=== What needs to be done ===
If a line below contains the string "Given", return that line.

=== Records to use ===
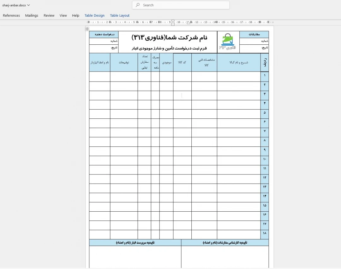341x269 pixels.
Task: Select the shopping bag company logo
Action: [x=228, y=42]
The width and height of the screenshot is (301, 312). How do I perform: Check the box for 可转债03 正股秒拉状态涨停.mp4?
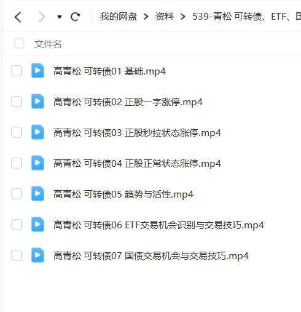click(x=17, y=132)
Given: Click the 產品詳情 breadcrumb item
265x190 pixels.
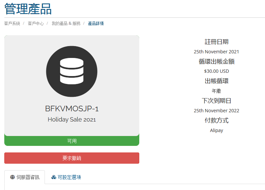Looking at the screenshot, I should [96, 23].
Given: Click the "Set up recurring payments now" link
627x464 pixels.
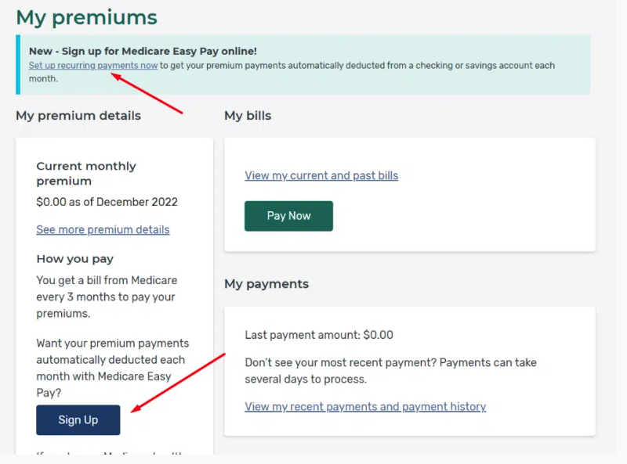Looking at the screenshot, I should point(92,65).
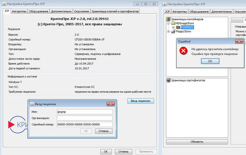Screen dimensions: 246x155
Task: Close the error message dialog
Action: 239,42
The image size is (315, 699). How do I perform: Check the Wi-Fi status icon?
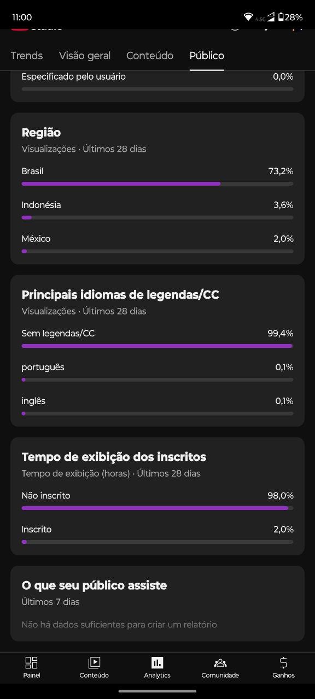pyautogui.click(x=248, y=17)
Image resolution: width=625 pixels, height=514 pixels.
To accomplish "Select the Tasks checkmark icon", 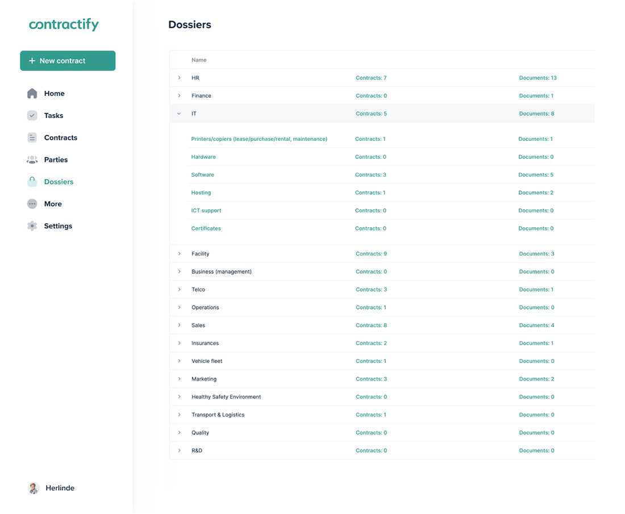I will coord(32,115).
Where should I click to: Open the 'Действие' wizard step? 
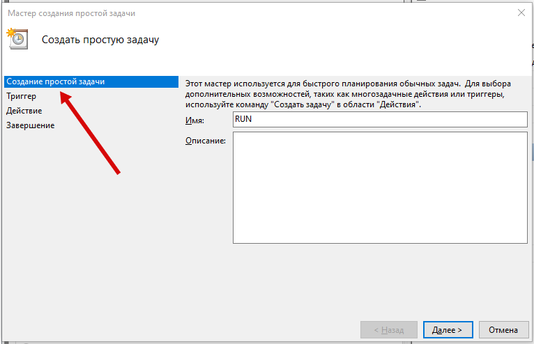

=== Task output ===
Given: Click the 產品詳情 breadcrumb item
Given: Click the "Set up recurring payments now" link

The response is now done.